I’m an older lady who lives most of my life in Elswick, Cruddas Park; Riverside Dene as it is now. 

I was evacuated for 4 years and learned a lot during those 4 years has led me into the life and the work that I’ve been involved in since.

Alcohol abuse as various means, various results, various hazards. I’ve come involved with alcohol abuse through two daughters who had abusive partners were not addicts of alcohol but died within 5 years of each other through alcohol related illnesses. I did support them while they were ill but it taught me through their loss to support where I could anyone with an alcohol problem. I worked in the area for social service, which put me in touch with elderly people, younger people who had alcohol problems or mental health problems. 

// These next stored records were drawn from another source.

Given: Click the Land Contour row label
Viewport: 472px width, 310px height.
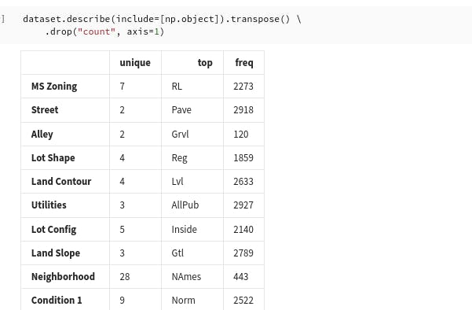Looking at the screenshot, I should (61, 181).
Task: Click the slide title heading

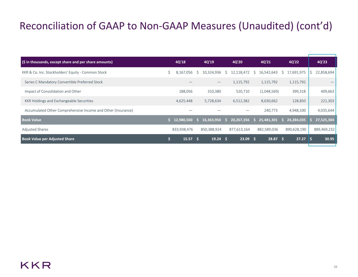Action: [x=176, y=26]
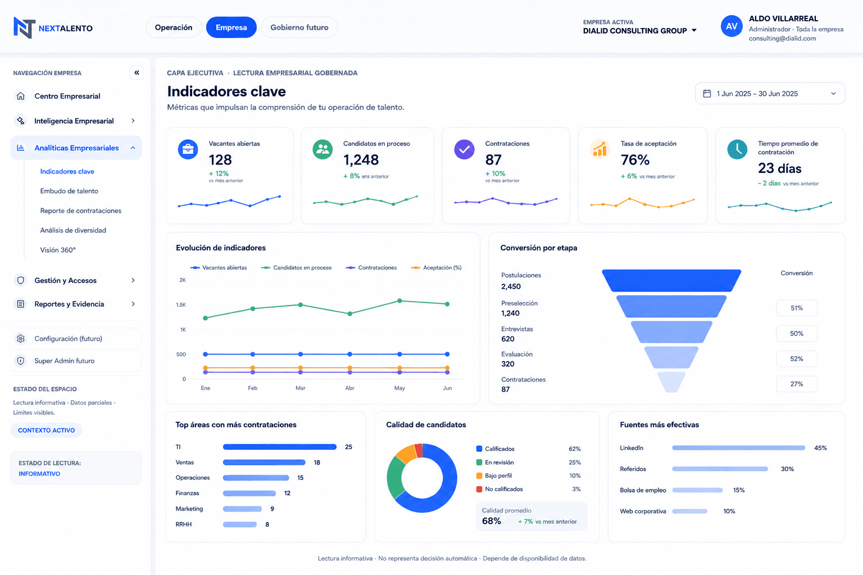
Task: Click the green people icon for Candidatos
Action: (323, 149)

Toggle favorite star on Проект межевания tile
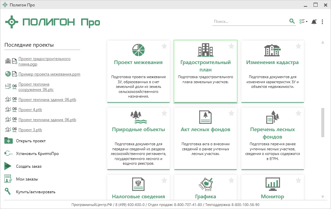164,46
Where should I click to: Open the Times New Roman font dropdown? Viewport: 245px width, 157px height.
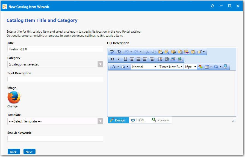[x=170, y=67]
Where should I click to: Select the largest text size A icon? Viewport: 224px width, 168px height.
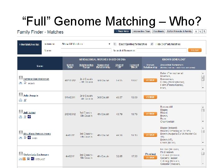[204, 31]
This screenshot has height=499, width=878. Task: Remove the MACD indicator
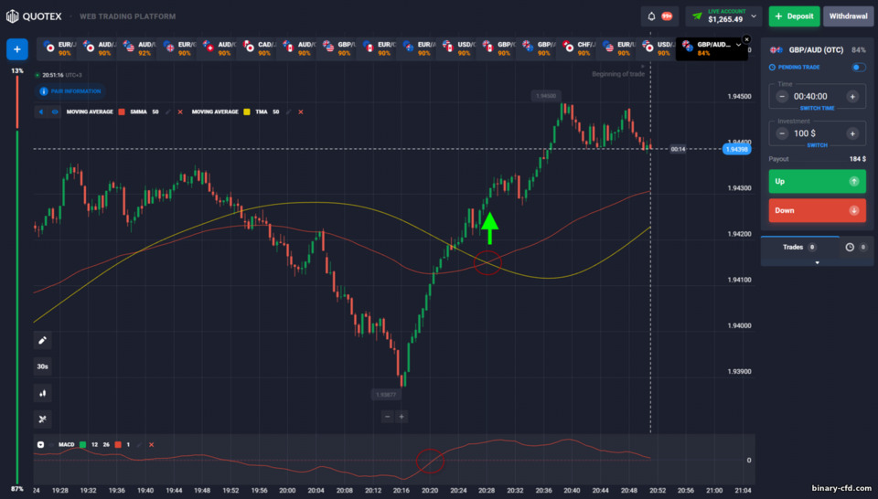(x=151, y=445)
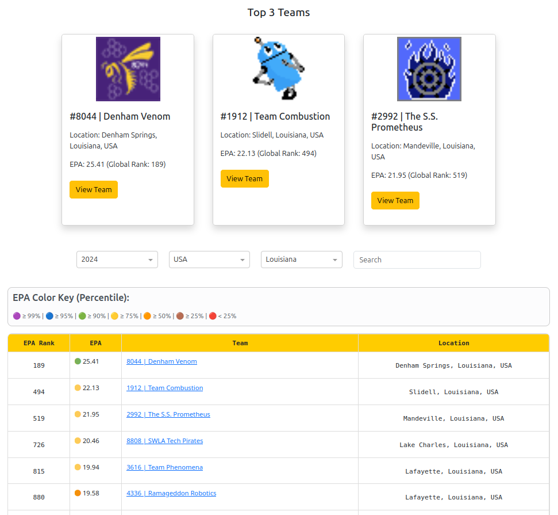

One of those people I had to become involved in and he had a terrible reputation in the Cruddas Park area as being abusive, aggressive. His marriage broke up, his child was taken into care because of his drinking advertised for volunteers and he offered to come and help me, I didn’t know who he was at the time but he did come and work for me, people were saying you don’t want to go down that road you don’t want to go down there but I did I told the man to come and offer help, we set some ground rules and that man worked with me for 6 months and I never once smelt drink or he never once showed that he’d been drinking, it made me show that alcoholic for whatever reason or drug addict for whatever reason you give them a bit of help and a bit of support and it can work even though maybe after a while something crops up and you have to go back to where you started. But again that made me more determined to help people that I could possibly help. 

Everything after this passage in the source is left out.